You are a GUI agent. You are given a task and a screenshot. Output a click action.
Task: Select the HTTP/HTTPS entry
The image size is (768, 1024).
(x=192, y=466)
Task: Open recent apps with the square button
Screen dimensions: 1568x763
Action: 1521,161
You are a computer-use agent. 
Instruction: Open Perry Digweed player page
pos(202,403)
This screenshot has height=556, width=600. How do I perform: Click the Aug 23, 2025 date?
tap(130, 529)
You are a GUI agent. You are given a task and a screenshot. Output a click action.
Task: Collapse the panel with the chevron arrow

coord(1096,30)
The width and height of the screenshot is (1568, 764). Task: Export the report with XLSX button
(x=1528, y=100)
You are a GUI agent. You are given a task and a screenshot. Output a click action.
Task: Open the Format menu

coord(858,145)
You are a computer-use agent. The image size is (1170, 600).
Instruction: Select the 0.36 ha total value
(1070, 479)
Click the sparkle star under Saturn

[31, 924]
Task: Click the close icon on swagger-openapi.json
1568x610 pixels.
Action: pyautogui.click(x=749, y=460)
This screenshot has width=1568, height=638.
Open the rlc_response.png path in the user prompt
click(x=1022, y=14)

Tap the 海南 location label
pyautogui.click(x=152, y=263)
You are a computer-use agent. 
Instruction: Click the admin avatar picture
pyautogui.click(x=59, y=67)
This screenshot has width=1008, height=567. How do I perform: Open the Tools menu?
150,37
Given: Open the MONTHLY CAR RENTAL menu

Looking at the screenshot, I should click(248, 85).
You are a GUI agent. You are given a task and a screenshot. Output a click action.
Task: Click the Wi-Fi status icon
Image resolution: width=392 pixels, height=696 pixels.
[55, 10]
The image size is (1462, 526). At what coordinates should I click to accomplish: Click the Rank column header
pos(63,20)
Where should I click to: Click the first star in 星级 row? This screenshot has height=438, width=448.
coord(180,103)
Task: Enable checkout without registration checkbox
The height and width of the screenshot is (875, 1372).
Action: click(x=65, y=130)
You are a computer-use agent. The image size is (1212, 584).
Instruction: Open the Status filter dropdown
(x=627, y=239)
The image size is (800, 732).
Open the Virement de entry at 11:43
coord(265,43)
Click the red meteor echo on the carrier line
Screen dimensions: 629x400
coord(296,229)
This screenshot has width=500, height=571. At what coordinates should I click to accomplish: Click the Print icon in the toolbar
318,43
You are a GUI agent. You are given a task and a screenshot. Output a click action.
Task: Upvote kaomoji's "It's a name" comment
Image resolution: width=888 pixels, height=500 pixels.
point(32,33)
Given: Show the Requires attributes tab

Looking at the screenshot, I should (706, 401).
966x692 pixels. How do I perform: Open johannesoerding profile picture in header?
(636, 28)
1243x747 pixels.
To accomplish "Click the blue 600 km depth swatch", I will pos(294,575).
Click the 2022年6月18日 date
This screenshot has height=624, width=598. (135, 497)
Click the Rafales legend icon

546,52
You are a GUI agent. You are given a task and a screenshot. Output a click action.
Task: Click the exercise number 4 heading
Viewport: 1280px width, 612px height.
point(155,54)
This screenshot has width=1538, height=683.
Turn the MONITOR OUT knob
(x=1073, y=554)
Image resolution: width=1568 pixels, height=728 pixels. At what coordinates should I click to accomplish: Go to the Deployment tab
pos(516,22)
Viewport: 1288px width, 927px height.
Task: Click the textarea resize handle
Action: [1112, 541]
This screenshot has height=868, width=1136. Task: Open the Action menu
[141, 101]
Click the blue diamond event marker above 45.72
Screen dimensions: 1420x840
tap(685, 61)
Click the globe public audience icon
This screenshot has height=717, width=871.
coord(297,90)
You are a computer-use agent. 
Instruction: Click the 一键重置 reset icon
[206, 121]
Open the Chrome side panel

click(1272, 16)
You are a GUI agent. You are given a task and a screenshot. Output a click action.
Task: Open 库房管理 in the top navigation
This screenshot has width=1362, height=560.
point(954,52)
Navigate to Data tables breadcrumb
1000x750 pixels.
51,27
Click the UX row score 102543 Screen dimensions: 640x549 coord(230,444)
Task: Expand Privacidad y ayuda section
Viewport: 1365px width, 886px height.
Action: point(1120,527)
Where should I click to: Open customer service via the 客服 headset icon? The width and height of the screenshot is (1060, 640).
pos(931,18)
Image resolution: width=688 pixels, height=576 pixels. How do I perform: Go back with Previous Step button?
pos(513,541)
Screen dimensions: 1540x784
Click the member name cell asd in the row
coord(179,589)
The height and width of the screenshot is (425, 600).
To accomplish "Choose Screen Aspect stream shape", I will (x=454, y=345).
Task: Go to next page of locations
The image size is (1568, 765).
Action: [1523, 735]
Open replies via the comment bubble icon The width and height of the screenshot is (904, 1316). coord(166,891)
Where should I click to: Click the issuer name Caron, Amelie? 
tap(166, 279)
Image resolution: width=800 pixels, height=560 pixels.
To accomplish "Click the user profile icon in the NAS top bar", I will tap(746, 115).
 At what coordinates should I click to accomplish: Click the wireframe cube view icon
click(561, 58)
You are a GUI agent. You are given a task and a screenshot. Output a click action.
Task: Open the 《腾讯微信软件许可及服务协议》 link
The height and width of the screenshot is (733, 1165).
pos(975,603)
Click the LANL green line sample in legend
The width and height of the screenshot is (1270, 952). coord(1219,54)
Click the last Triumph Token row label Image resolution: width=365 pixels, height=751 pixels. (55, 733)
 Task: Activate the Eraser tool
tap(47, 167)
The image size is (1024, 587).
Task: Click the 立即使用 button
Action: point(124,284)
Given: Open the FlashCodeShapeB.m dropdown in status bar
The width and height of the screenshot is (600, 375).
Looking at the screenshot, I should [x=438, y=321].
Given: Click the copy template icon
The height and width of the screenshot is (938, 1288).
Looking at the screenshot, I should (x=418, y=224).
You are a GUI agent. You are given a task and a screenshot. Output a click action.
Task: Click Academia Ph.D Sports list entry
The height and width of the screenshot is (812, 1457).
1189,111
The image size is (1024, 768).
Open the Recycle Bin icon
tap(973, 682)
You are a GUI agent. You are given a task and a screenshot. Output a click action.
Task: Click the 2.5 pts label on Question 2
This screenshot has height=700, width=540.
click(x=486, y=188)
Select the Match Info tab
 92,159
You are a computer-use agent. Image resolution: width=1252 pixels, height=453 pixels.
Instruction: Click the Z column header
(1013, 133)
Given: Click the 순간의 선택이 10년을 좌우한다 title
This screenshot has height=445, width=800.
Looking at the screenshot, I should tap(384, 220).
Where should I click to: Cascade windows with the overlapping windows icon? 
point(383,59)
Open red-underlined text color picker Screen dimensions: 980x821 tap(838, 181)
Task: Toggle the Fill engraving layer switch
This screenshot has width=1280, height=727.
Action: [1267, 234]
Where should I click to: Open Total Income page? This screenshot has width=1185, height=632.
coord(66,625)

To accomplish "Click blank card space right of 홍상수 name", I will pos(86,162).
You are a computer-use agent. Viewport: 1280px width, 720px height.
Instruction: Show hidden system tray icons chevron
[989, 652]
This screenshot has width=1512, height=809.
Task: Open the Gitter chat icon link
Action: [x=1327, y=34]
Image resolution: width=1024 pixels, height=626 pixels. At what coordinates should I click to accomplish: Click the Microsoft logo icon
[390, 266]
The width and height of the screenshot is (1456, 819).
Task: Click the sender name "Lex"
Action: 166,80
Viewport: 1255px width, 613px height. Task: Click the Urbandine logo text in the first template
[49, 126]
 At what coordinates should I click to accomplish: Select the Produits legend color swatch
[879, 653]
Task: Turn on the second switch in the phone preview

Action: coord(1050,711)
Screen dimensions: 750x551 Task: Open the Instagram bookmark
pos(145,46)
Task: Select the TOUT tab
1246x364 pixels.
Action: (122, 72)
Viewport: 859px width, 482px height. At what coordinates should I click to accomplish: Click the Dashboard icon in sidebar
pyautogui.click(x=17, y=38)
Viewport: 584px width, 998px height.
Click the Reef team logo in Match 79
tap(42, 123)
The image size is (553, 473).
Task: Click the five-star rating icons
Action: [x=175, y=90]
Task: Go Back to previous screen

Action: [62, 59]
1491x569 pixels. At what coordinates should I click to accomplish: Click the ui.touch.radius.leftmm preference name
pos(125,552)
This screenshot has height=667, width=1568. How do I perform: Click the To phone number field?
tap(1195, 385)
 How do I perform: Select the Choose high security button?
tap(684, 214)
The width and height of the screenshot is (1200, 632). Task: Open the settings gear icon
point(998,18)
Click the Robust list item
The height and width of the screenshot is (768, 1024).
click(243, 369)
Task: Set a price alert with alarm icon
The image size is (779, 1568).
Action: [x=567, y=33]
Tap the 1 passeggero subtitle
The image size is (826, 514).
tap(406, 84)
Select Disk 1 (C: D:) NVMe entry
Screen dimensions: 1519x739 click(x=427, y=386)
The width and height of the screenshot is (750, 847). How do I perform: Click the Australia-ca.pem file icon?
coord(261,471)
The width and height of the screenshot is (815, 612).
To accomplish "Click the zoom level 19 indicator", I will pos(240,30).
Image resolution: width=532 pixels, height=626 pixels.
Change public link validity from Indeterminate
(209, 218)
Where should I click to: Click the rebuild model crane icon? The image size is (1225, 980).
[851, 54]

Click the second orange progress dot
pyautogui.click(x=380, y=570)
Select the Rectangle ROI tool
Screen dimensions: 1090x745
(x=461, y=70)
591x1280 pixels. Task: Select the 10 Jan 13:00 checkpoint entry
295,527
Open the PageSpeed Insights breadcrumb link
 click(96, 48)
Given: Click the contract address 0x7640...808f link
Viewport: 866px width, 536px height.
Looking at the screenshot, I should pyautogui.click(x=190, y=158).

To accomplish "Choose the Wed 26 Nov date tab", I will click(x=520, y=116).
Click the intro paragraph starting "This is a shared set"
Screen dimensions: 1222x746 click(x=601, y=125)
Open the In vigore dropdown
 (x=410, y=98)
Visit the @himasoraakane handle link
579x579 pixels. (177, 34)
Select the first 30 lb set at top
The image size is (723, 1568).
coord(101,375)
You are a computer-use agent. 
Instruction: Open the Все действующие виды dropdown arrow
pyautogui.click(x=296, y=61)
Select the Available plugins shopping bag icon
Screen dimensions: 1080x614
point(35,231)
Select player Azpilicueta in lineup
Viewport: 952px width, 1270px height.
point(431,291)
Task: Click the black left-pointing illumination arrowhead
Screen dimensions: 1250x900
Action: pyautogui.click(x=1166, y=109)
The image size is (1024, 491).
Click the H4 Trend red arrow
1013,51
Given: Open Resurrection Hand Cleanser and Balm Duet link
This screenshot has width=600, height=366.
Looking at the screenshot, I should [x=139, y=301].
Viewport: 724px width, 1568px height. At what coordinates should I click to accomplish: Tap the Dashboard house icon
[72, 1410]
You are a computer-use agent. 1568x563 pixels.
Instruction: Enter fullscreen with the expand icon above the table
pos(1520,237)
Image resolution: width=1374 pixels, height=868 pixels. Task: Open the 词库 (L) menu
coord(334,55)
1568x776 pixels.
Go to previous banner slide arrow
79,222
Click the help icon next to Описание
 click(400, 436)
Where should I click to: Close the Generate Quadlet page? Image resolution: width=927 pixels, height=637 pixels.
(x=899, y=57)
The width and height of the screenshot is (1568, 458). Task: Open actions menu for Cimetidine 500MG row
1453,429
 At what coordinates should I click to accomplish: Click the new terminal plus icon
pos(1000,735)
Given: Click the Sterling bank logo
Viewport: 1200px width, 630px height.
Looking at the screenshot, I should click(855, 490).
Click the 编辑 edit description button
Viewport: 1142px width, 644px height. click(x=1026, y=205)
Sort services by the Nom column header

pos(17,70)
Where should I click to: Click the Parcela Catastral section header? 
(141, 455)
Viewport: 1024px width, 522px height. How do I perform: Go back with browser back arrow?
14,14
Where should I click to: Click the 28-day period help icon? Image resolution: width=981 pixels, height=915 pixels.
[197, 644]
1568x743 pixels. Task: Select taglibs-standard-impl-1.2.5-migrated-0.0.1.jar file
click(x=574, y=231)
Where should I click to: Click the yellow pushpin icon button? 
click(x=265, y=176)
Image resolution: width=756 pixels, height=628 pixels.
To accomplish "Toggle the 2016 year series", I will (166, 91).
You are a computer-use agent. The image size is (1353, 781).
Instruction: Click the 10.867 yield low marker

━━━━━━━━━━━━━━━━━━━━

BRIEF —
Whenever a line of the listing above holds the word "will", copy that line.

WRITTEN ANSWER —
To accomplish "Click the blue 600 km depth swatch", I will pos(294,575).
To accomplish "Choose Screen Aspect stream shape", I will (x=454, y=345).
To accomplish "Click the user profile icon in the NAS top bar", I will tap(746, 115).
To accomplish "Click blank card space right of 홍상수 name", I will pos(86,162).
To accomplish "Click the zoom level 19 indicator", I will pos(240,30).
To accomplish "Choose the Wed 26 Nov date tab", I will click(x=520, y=116).
To accomplish "Toggle the 2016 year series", I will (166, 91).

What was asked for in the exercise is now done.